Andreas Georgantopoulos

Join Date: Apr 2017

Posts: 8
#1

Missing values treatment in panel data: Ipolate Vs mi (??)

25 Apr 2017, 06:25

Dear all,

I am using the STATA 13 software. I am quite confused about the appropriateness of the "ipolate" command and the multiple imputation technique when dealing with data in panel form.

e.g. I have a variable namely, Return on Assets (ROAA) for a one-country panel sample with yearly obs. (thus my panel variable is COMPANY, i.e. company's name). The 15% of my ROAA observations are missing.

First, I used the following "ipolate command" to fill-in the missing obs.: ipolate ROAA YEAR, gen(newv) epolate by (COMPANY)

My questions are the following:

1) Which method is more appropriate when dealing with missing obs in panel data? The above indicative “ipolate command” or to use multiple imputation (linear)?

2) Let's assume that I use the multiple imputation technique; How can I see the imputed obs. produced, and how can I incorporate the imputed obs. in my original data?

I would much appreciate your advice/comments.

Thank you in advance!
Tags: None
Nick Cox

Join Date: Mar 2014

Posts: 36058
#2

25 Apr 2017, 06:35

It's like asking which is the more interesting sport or the better book? On what criteria and in whose view?

Interpolation is deteministic and considers only previous and following values in sequence. (There is really is no need to restrict yourself to linear interpolation if interpolation is of interest.)

Multiple imputation is not so neatly characterised. But it doesn't purport to provide a single set of imputed values. That's most of the point as I understand it.

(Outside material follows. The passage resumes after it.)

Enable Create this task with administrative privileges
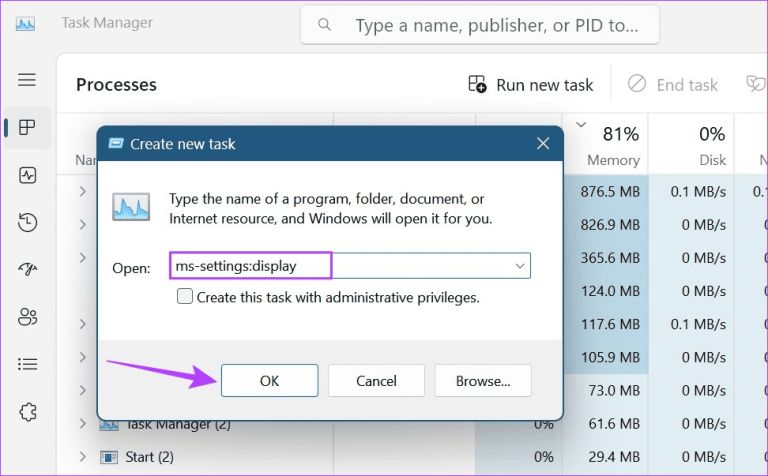The height and width of the screenshot is (476, 768). pyautogui.click(x=185, y=297)
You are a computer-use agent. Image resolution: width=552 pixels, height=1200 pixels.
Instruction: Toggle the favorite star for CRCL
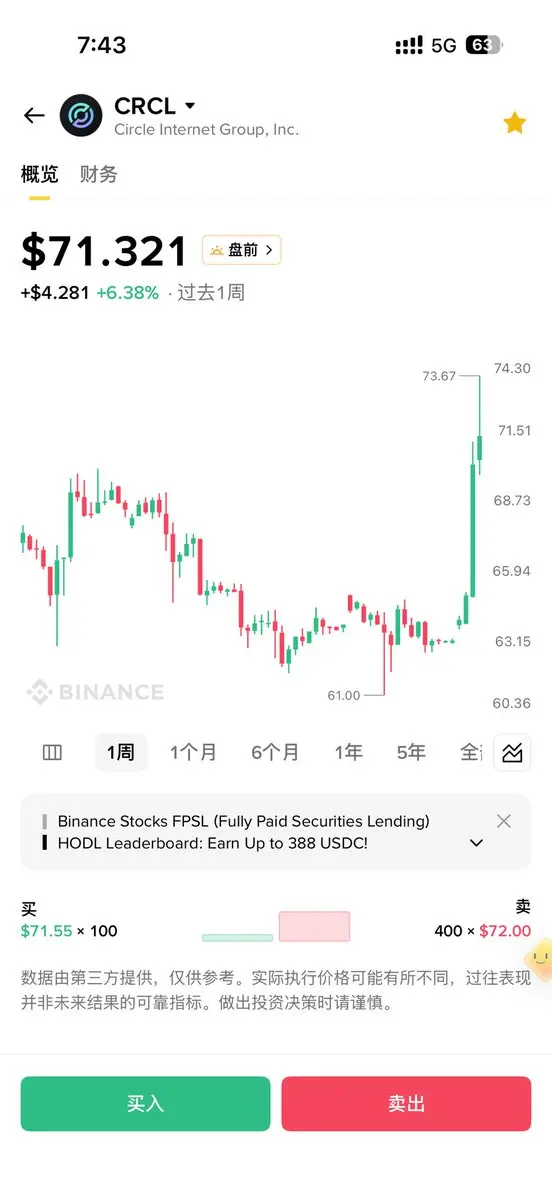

I am not sure that you will get many takers explaining multiple imputation when there is an entire Stata manual already doing precisely that. Regardless, I know some things about interpolation and am no authority on imputation, so bail out on any later questions on the latter.
Comment
Andreas Georgantopoulos

Join Date: Apr 2017

Posts: 8
#3

25 Apr 2017, 08:53

Thank you for your comment. Any suggestion on what is the most appropriate method - per your opinion to address missing variables in panel data?

Because, in order to test the aforementioned methods, I made a simple test; I simply excluded few realised obs. from my dataset on ROAA and I run the ipolate command - as indicated above -while I also run multiple imputation (for this case I used as independent variables full set of obs. for the case of total assets and capital adequacy with no missing values.). In some cases I found significant deviation from the "real" values which had been intentionally eliminated for the purposes of this test.

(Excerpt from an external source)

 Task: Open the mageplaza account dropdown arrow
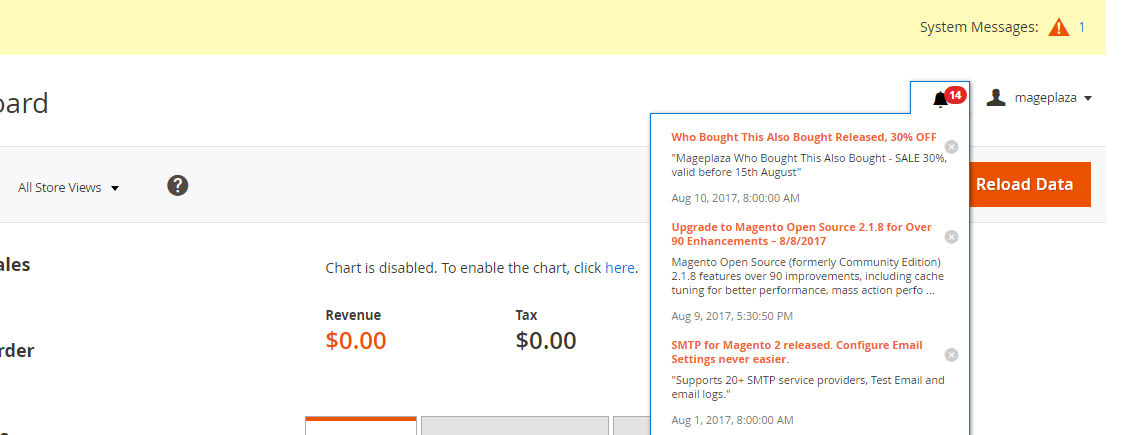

Therefore, I would much appreciate - with your criteria, experience and your view in this case - any suggestion on the most trustworthy/accurate method to fill in missing values that do not exceed 20% of the overall data employed (in panel form).
Comment
Nick Cox

Join Date: Mar 2014

Posts: 36058
#4

25 Apr 2017, 09:19

(This is just to repeat that I will not expatiate on imputation. I really have no experience in it, just second-hand opinions.)
1 like
Comment
Carlo Lazzaro

Join Date: Apr 2014

Posts: 17854
#5

25 Apr 2017, 10:35

Andreas:
as an aside to Nick's wise remarks about -ipolate- and -mi-, if you're also interested in the latter, I would suggest to consider: https://www.crcpress.com/Flexible-Im.../9781439868249
As usual, a first step would be to investigate whether the missingness of your data is informative or not.

Kind regards,
Carlo
(Stata 19.0)
1 like
Comment
daniel klein

Join Date: Mar 2014

Posts: 3912
#6

25 Apr 2017, 10:58

Just to add to the Nick's point of multiple imputation. Any method that imputes a single value might give you valid point estimates (depending assumptions about the missing data) but will not give you correct standard errors. The problem with single imputed values is that they do not in any way reflect the uncertainty associated with them. We do not know what the "true" value is and it is not even our goal to recreate it. The point is to take multiple educated guesses and come up with a variety of plausible values. We can then use the differences between these values to reflect our uncertainty about the "true" value. This is how we get valid standard errors and confidence intervals.

Best
Daniel
1 like
Comment
Andreas Georgantopoulos

Join Date: Apr 2017

Posts: 8
#7

26 Apr 2017, 01:36

Thank you all for your time and useful comments. I really appreciate it.

Just to contribute to this discussion, my experience so far from this test i.e. attempting to fill in "intentionally" missing observations brought as a..."winner" linear interpolation over multiple imputation (linear). The first method managed to provide satisfactory guesses - small standard errors - in 3 out of 5 missing values. Considering daniel klein comment, I have to say that the failure of the ipolate command to produce good guesses in 2/5 missing obs. is focused in cases where high risk/uncertainty is traced.

Thus, my conclusion so far is that in the case of low volatility linear interpolation produced better results than linear multiple imputation (although in the case of mi I experimented with a number of independent variables). I have to say that I was surprised from this outcome and this is the main reason that I wanted to raise this issue here.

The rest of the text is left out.